Orada Doğu Türkistan’dan Irak Türkmenlerine, Azerbaycan’dan Suriye’ye kadar Türk Dünyası’nın yüreği atıyordu.
Halit Başkan sadece Kayseri’ye değil, Türk coğrafyasının dört bir yanına gönül köprüleri kurdu.
Kimine yardım kolisiyle, kimine bir selamla, kimine dert dinleyerek…
Binler bir oldu o gün.
Çünkü bu dava sadece sözle değil, hissederek, paylaşarak, yaşayarak taşınırdı.
Ama en çok da eğitim meselesine verdiği kıymet beni etkiledi.

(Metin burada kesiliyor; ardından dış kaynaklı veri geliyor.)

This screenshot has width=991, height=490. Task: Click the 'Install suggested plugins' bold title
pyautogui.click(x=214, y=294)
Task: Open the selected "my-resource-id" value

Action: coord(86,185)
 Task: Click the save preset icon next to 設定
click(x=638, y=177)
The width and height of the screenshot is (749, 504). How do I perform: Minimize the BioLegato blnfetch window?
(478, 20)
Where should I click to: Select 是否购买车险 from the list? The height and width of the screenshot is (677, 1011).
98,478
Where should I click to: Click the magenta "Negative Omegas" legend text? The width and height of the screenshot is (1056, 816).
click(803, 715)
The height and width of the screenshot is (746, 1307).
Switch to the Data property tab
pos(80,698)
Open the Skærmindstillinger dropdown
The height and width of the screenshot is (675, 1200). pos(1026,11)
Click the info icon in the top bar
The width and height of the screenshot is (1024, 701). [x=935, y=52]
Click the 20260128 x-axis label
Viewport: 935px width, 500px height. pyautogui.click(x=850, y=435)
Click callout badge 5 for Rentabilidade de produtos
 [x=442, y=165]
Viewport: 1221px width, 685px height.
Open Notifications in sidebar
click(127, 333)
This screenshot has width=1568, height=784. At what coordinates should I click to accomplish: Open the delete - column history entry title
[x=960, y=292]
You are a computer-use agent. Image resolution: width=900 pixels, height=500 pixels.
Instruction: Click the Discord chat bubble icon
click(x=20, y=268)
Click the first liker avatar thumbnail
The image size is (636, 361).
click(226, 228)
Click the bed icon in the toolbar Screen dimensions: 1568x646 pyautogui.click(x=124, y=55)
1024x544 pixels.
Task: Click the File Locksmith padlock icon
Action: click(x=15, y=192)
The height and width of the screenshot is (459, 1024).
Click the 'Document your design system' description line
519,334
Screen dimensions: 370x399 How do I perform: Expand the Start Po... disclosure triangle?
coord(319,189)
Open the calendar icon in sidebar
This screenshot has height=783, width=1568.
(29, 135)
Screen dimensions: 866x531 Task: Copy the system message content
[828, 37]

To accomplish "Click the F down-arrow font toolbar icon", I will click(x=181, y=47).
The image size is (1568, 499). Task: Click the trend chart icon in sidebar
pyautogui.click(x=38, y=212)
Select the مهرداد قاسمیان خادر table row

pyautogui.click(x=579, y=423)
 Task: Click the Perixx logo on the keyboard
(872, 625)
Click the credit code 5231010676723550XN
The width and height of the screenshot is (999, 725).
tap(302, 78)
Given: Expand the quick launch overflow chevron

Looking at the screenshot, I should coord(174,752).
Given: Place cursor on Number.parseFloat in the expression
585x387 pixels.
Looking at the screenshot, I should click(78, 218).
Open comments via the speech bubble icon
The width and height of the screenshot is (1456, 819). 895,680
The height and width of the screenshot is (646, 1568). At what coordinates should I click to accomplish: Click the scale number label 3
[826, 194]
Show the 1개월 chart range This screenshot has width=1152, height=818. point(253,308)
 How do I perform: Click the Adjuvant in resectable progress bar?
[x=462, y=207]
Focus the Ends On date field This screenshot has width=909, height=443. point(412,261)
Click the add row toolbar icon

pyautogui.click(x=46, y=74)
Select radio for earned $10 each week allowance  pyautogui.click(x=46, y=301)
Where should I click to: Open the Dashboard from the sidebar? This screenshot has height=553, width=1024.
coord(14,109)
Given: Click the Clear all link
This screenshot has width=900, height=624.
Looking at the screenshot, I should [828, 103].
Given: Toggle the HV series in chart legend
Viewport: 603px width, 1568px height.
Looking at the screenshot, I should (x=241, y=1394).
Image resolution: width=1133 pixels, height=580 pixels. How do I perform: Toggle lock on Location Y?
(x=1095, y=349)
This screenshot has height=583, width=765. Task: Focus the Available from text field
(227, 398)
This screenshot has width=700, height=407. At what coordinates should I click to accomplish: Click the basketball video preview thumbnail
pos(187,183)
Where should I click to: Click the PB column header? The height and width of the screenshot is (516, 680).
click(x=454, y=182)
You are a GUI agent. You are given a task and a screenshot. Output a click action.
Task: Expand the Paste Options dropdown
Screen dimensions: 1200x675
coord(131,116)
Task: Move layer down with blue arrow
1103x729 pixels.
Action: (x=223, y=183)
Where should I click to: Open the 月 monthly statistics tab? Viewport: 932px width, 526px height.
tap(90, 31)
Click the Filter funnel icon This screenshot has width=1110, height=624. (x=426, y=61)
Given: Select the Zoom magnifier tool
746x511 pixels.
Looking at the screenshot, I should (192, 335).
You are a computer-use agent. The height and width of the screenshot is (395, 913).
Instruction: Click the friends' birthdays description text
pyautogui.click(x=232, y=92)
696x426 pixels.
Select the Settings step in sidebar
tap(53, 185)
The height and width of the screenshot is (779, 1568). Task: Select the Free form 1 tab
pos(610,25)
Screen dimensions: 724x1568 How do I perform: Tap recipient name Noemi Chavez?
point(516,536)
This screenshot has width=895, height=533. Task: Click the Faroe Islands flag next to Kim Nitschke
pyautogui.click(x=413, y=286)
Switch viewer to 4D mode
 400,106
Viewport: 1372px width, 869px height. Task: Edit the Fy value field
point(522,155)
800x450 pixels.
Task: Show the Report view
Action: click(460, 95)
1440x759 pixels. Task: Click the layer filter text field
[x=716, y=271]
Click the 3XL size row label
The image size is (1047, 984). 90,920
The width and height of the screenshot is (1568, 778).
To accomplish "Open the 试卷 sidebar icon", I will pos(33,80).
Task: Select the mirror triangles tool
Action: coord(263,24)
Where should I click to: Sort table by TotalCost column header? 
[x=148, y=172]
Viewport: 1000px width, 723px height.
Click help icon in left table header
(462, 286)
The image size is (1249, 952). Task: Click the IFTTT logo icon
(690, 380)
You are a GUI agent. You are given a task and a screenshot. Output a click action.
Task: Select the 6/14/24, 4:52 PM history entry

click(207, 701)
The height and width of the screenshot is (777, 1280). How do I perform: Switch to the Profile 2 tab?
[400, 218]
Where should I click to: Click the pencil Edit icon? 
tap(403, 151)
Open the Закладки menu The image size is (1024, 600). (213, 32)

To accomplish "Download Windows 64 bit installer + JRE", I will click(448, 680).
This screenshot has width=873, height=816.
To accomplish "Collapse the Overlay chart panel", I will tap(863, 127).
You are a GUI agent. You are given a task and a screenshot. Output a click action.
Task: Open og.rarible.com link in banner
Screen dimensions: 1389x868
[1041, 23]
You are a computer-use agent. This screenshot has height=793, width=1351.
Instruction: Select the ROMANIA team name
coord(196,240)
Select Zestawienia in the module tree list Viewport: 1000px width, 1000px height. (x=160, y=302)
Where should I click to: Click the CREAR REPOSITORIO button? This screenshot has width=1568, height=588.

Halit Yağmur, geleceğin Ülkücülerini yetiştirecek bir altyapıyı inşa etmenin derdine düşmüş bir Başkan.
Sözde değil, işte…
Şimdi yepyeni bir ocak binasının temeli atılıyor.
Yakında, bizzat Genel Başkanın katılımıyla gerçekleştirilecek olan bu temel atma töreni, yalnızca bir binanın değil, geçmişin ülküsü ile örülmüş bir istikbalin temelidir aslında.
Daha iyi şartlarda, daha konforlu ortamlarda, daha sistemli bir şekilde ülkücü gençliğe eğitim verilecek bir merkez yükseliyor.
Ve bu, nesilden nesile aktarılacak bir mirasın ilk taşı oluyor.
Şimdi buradan biri çıkıp “Bu bir övgü yazısı mı?” dese, evet derim.
Evet, bu bir övgüdür.
Çünkü marifet iltifata tabidir.
Ve bazı isimler vardır ki, onları takdir etmek kişilere değil, değerlerin ayakta kalmasına katkı sunmaktır.
Halit Başkan, makamdan güç alan değil; makamına güç katan biri oldu.
Omuzladığı dava, yalnızca bir görev değil; bir yük, bir sorumluluk, bir ahlaki duruştur onun için.
Köşemin bu satırlarını bir temenniyle kapatmak isterim:
Allah, Halit Yağmur gibi gençlerin yolunu açık eylesin.
Bu millete, bu devlete, bu inanca omuz veren nice yiğitler nasip etsin.
Ve bilinsin ki; “Yağmur gibi yağan” hizmetin arkasında, adı gibi tertemiz bir niyet, bir samimiyet var…
Köşemde yer vermek bir borçtu.
Bugün o borcu ödemiş sayıyorum kendimi.